• DATA ENTRIES:
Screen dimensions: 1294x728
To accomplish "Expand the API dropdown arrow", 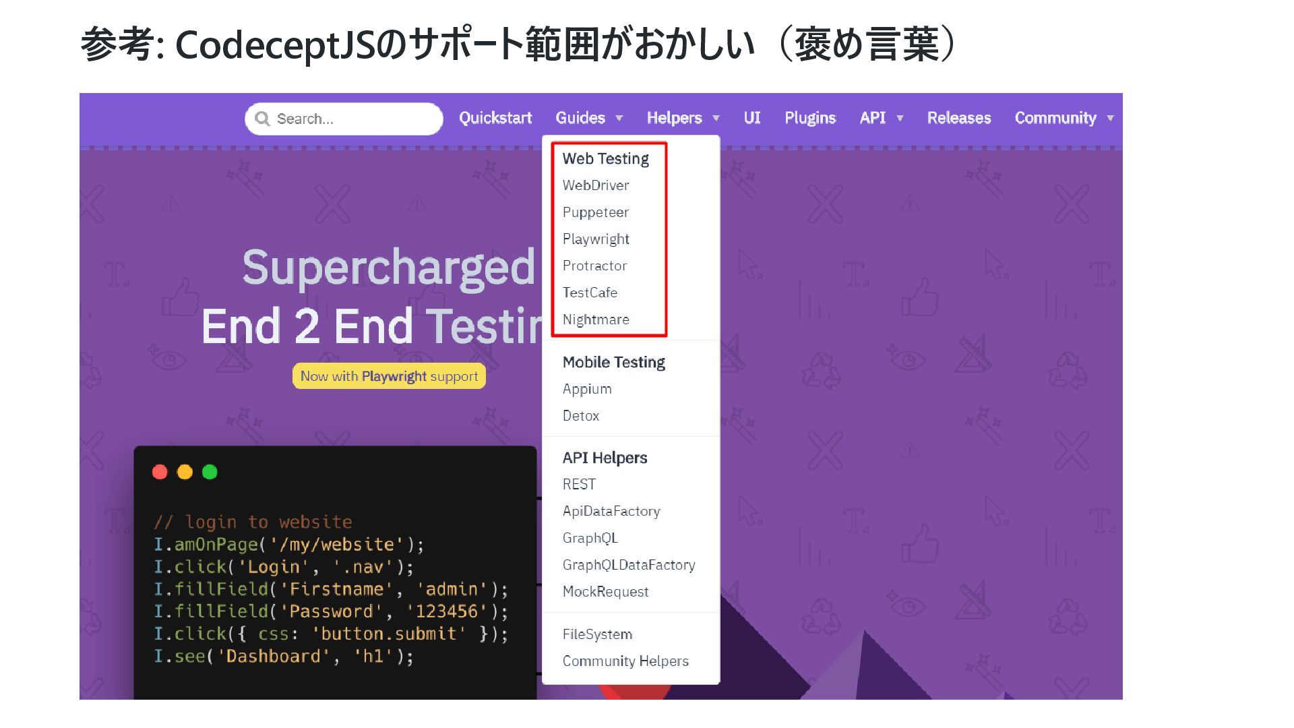I will 900,119.
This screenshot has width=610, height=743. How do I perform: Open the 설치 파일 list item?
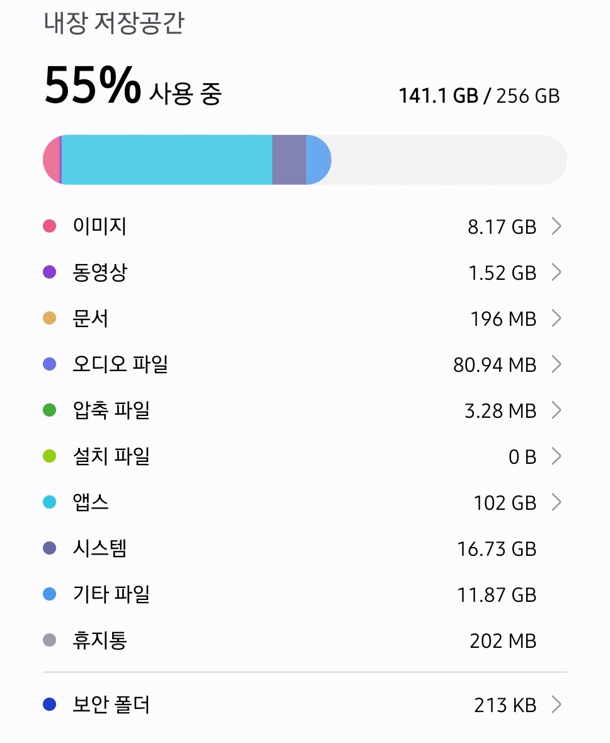pyautogui.click(x=305, y=456)
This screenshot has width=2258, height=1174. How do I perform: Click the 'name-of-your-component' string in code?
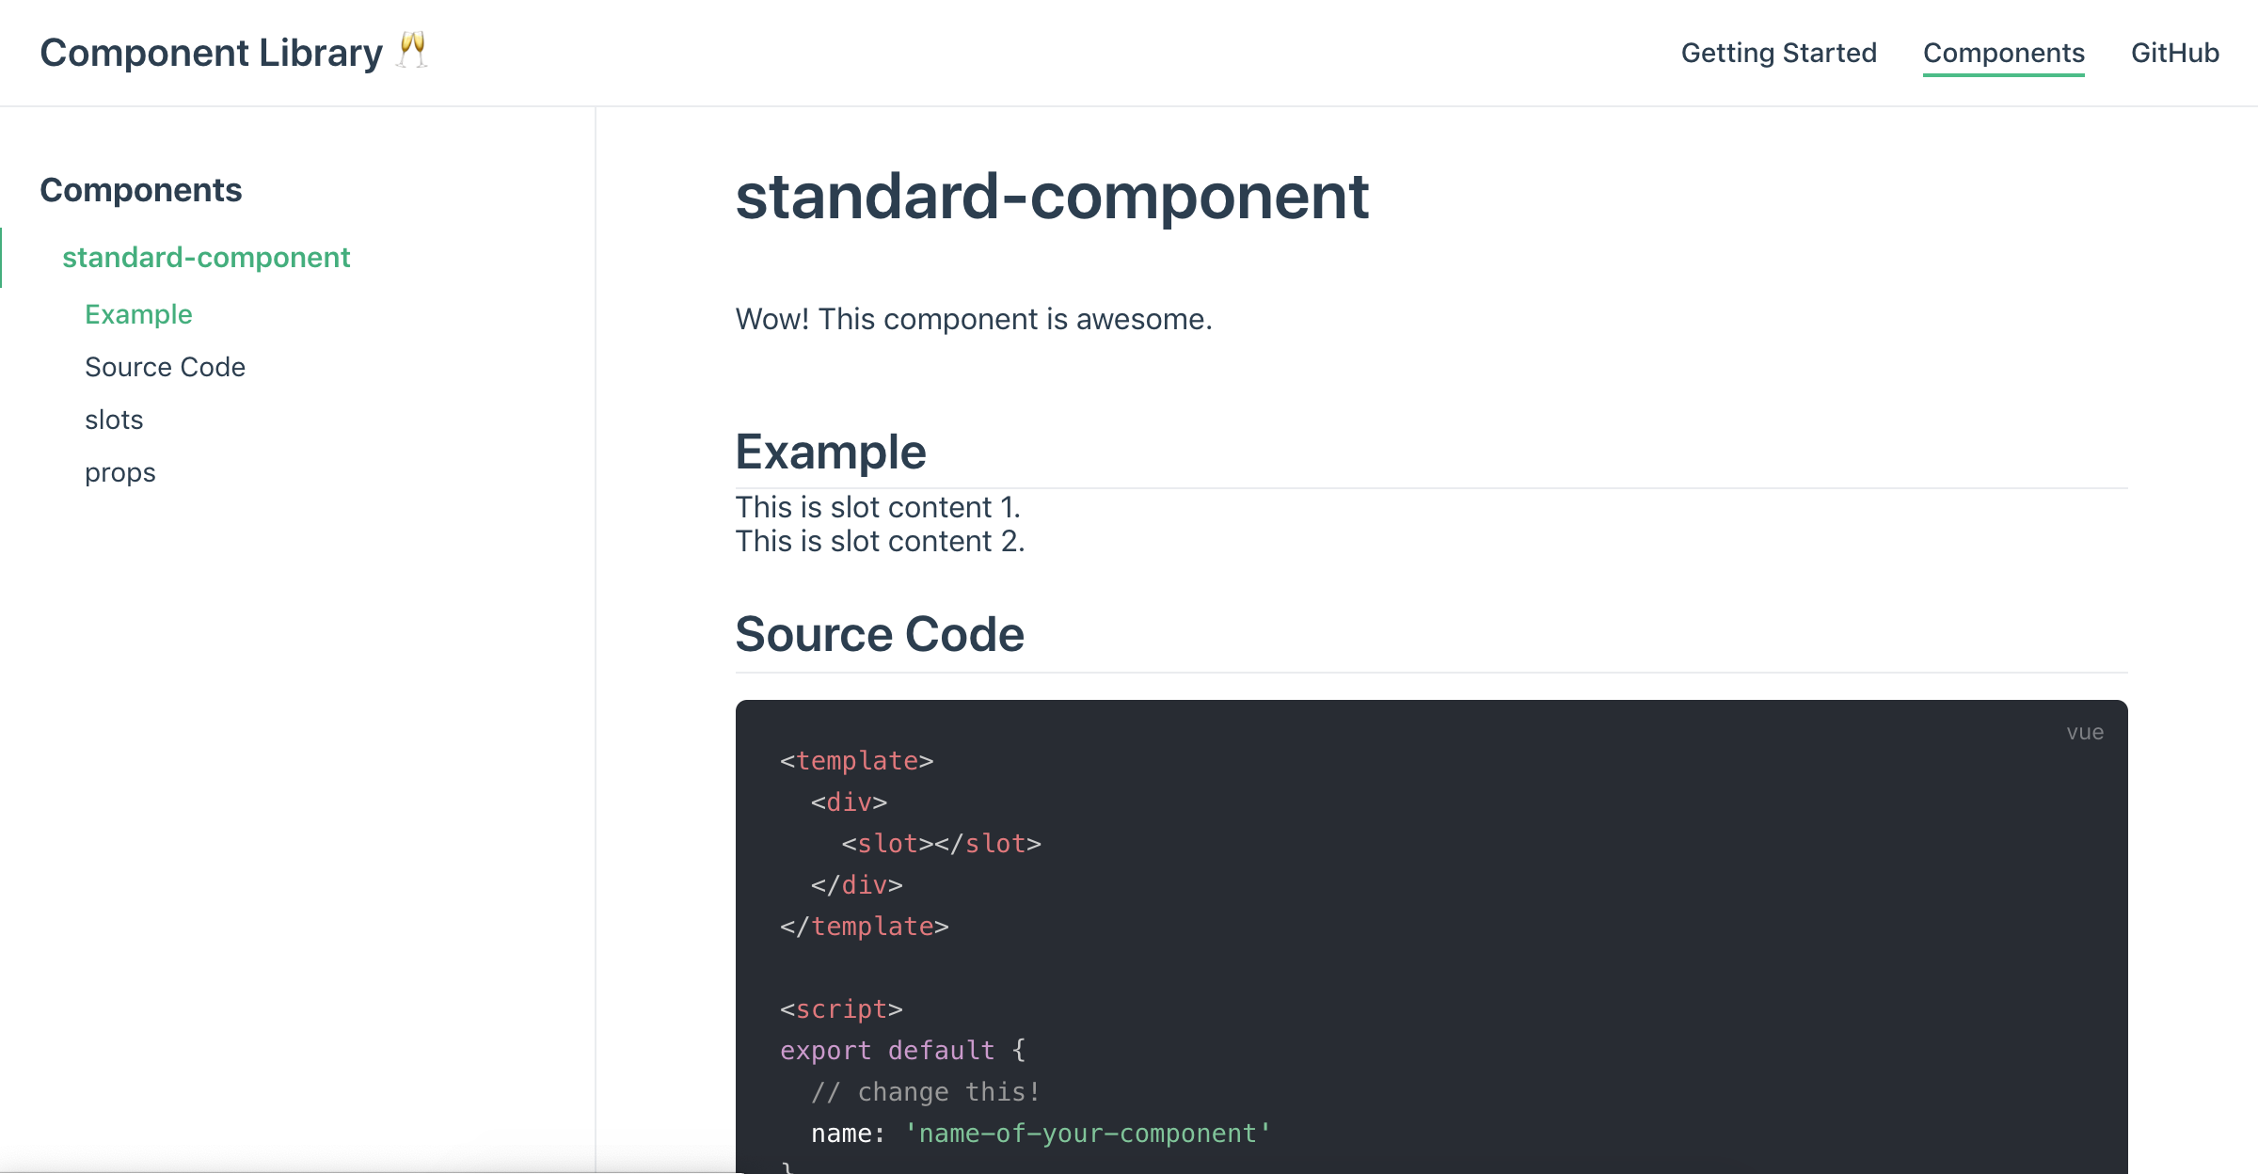(1088, 1134)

• AIM OF THE TASK: Convert the records into a numbered list, leaving out blank lines and the pictures, starting with the line that contains "This screenshot has width=610, height=743." and going on through the end of the records.

• ANSWER TO THIS TASK:
1. This screenshot has width=610, height=743. How do I perform: Open the 설치 파일 list item?
2. pyautogui.click(x=305, y=456)
3. This screenshot has width=2258, height=1174. How do I perform: Click the 'name-of-your-component' string in code?
4. (1088, 1134)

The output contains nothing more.